- [TASK STATEMENT]:
Which lines run from the line with "The height and width of the screenshot is (818, 1456)." through the line with "This screenshot has width=368, height=327." in the entries below? Print them exactly, both ends included, and nothing more.

- [SOURCE MATERIAL]:
%%

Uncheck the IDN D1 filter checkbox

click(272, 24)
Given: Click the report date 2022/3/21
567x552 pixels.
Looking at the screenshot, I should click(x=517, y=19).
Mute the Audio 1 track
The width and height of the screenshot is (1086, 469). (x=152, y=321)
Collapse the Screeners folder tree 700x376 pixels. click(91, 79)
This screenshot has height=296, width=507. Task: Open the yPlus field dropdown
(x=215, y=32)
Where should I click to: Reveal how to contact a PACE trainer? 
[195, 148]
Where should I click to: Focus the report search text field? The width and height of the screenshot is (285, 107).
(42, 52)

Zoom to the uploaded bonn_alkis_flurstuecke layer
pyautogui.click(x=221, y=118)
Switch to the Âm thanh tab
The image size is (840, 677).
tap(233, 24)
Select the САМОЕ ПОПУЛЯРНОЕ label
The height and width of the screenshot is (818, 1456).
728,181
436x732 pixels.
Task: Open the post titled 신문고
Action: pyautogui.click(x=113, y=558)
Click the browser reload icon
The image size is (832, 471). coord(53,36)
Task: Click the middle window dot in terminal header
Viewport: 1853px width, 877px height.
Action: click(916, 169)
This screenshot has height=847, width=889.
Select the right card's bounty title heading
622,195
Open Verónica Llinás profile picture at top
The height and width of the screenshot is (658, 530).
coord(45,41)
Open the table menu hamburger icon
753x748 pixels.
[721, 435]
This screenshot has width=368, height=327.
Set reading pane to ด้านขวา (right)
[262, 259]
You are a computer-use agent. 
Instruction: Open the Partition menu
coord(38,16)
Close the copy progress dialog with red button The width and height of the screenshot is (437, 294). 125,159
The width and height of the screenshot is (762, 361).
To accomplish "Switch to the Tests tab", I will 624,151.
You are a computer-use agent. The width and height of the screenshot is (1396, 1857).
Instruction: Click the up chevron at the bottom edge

%%

- [OUTPUT BELOW]:
The height and width of the screenshot is (818, 1456).
728,181
436x732 pixels.
Task: Open the post titled 신문고
Action: pyautogui.click(x=113, y=558)
Click the browser reload icon
The image size is (832, 471). coord(53,36)
Task: Click the middle window dot in terminal header
Viewport: 1853px width, 877px height.
Action: click(916, 169)
This screenshot has height=847, width=889.
Select the right card's bounty title heading
622,195
Open Verónica Llinás profile picture at top
The height and width of the screenshot is (658, 530).
coord(45,41)
Open the table menu hamburger icon
753x748 pixels.
[721, 435]
This screenshot has width=368, height=327.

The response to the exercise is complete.